- Dataset records:

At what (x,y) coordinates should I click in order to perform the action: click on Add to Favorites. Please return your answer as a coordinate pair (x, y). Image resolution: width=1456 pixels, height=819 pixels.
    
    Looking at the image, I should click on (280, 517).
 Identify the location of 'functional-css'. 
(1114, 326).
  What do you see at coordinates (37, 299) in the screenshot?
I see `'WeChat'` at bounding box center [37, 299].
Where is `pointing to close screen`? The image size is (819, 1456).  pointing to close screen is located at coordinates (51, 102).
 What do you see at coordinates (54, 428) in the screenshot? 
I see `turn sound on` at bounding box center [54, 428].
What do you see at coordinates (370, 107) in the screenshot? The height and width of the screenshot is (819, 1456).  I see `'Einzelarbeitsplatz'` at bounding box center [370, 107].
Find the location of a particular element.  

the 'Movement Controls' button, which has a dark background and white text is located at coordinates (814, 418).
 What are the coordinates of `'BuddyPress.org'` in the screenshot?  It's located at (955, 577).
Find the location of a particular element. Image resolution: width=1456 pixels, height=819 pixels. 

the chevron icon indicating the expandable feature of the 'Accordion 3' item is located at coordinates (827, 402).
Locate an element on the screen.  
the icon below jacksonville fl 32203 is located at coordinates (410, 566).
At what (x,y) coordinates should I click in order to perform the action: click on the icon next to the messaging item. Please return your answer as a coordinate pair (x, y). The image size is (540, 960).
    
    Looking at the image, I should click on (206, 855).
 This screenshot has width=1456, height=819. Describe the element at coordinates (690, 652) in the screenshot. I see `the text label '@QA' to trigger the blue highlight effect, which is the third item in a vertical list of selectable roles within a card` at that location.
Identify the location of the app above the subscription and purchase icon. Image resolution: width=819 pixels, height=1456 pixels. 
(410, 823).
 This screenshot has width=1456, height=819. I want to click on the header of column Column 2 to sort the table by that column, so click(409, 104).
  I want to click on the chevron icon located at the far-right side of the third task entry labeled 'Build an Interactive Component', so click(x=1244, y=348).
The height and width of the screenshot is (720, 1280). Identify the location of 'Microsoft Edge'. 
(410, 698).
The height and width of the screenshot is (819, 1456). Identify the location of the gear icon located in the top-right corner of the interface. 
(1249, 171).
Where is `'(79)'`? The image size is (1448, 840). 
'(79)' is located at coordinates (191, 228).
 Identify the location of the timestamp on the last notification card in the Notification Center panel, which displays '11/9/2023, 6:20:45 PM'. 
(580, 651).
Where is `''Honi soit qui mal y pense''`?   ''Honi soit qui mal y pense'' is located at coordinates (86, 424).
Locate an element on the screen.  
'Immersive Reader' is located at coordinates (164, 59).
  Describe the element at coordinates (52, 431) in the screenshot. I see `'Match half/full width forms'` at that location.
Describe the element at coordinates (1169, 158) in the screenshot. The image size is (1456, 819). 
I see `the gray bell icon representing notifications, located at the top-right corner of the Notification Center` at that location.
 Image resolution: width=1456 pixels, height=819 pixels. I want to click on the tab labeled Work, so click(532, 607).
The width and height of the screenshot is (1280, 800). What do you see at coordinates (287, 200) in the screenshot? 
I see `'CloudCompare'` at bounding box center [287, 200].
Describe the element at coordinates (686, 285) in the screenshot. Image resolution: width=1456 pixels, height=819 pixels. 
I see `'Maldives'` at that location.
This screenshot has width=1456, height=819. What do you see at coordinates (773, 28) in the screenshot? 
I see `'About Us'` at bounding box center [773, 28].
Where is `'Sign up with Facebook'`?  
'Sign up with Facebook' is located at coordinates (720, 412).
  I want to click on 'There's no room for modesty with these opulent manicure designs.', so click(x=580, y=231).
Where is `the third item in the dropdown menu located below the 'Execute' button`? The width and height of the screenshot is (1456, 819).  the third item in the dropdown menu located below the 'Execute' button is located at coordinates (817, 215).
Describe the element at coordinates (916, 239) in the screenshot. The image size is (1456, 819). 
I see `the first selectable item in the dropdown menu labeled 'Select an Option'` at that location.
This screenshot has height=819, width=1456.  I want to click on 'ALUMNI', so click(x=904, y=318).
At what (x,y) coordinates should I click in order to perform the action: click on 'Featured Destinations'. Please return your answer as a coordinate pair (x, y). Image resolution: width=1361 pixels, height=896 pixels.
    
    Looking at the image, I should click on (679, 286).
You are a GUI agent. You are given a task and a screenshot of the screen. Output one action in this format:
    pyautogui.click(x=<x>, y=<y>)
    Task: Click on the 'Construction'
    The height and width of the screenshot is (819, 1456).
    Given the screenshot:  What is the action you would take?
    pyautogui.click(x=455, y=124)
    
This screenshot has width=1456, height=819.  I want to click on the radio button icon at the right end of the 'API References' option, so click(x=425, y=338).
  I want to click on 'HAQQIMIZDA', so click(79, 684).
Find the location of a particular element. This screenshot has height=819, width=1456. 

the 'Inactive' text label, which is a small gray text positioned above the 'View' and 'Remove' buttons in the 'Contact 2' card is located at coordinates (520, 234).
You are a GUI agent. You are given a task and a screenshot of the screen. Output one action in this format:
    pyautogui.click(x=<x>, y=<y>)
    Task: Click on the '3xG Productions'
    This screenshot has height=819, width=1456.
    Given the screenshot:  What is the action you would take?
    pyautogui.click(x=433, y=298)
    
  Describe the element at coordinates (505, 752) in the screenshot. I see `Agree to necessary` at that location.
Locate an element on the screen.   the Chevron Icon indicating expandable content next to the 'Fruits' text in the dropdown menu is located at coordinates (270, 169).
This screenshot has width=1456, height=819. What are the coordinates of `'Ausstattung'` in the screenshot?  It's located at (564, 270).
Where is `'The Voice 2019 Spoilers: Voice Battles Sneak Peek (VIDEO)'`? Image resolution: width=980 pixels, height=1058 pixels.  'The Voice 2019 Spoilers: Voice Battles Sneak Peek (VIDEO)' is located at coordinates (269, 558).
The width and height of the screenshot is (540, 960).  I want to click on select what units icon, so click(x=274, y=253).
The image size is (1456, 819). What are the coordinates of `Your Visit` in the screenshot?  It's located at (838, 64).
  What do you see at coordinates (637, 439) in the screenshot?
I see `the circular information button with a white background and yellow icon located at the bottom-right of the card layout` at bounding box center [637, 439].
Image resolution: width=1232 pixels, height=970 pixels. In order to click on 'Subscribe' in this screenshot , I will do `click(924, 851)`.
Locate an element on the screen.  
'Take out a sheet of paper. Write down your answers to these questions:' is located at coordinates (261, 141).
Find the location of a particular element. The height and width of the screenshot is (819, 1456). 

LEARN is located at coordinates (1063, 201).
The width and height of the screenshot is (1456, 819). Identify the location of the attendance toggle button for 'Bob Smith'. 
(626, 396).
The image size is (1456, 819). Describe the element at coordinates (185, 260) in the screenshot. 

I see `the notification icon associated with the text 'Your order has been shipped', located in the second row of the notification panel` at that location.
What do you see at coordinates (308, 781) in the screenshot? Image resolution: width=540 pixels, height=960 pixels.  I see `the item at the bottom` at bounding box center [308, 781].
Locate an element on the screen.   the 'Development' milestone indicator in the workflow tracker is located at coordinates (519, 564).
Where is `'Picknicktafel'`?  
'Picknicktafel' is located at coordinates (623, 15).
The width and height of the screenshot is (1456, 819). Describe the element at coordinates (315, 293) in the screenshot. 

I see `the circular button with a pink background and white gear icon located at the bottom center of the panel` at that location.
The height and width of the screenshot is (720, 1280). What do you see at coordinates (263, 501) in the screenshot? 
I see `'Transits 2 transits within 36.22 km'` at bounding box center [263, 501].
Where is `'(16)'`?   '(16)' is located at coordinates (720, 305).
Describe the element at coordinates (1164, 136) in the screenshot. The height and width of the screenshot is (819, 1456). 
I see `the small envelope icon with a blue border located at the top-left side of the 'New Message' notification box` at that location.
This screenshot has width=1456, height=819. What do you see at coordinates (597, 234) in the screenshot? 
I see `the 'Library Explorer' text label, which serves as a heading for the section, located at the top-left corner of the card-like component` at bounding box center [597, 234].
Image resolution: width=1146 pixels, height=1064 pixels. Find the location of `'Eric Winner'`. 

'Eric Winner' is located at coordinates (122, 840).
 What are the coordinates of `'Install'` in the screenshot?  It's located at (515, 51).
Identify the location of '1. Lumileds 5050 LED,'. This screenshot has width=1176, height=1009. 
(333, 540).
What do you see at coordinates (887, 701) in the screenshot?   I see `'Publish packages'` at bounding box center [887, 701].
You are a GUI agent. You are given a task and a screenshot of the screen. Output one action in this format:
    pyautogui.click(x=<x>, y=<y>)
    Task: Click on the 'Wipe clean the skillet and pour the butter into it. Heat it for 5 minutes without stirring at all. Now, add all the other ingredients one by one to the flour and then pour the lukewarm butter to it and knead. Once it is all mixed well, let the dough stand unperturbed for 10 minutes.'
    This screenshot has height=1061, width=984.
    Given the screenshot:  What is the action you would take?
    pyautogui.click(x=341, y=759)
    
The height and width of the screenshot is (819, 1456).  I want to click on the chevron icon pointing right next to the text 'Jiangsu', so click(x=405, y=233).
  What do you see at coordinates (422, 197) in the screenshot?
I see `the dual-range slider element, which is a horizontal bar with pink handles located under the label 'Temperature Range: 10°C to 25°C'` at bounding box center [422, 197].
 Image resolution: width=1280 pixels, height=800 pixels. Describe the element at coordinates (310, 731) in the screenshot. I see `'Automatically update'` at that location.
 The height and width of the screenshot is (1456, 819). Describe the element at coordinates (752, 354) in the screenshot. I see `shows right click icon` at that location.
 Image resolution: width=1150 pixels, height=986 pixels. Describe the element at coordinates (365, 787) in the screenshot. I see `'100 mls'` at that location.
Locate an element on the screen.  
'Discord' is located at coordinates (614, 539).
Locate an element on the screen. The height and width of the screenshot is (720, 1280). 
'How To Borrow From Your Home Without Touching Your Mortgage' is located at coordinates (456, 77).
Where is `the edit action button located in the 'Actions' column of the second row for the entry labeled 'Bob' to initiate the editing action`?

- Aim: Arrange the lines as a numbered list, starting with the first line of the rows and going on through the line that contains "coordinates (51, 102).". Leave out blank lines.

- Completed exercise:
1. At what (x,y) coordinates should I click in order to perform the action: click on Add to Favorites. Please return your answer as a coordinate pair (x, y). Image resolution: width=1456 pixels, height=819 pixels.
2.     Looking at the image, I should click on (280, 517).
3.  Identify the location of 'functional-css'. 
4. (1114, 326).
5.   What do you see at coordinates (37, 299) in the screenshot?
6. I see `'WeChat'` at bounding box center [37, 299].
7. Where is `pointing to close screen`? The image size is (819, 1456).  pointing to close screen is located at coordinates (51, 102).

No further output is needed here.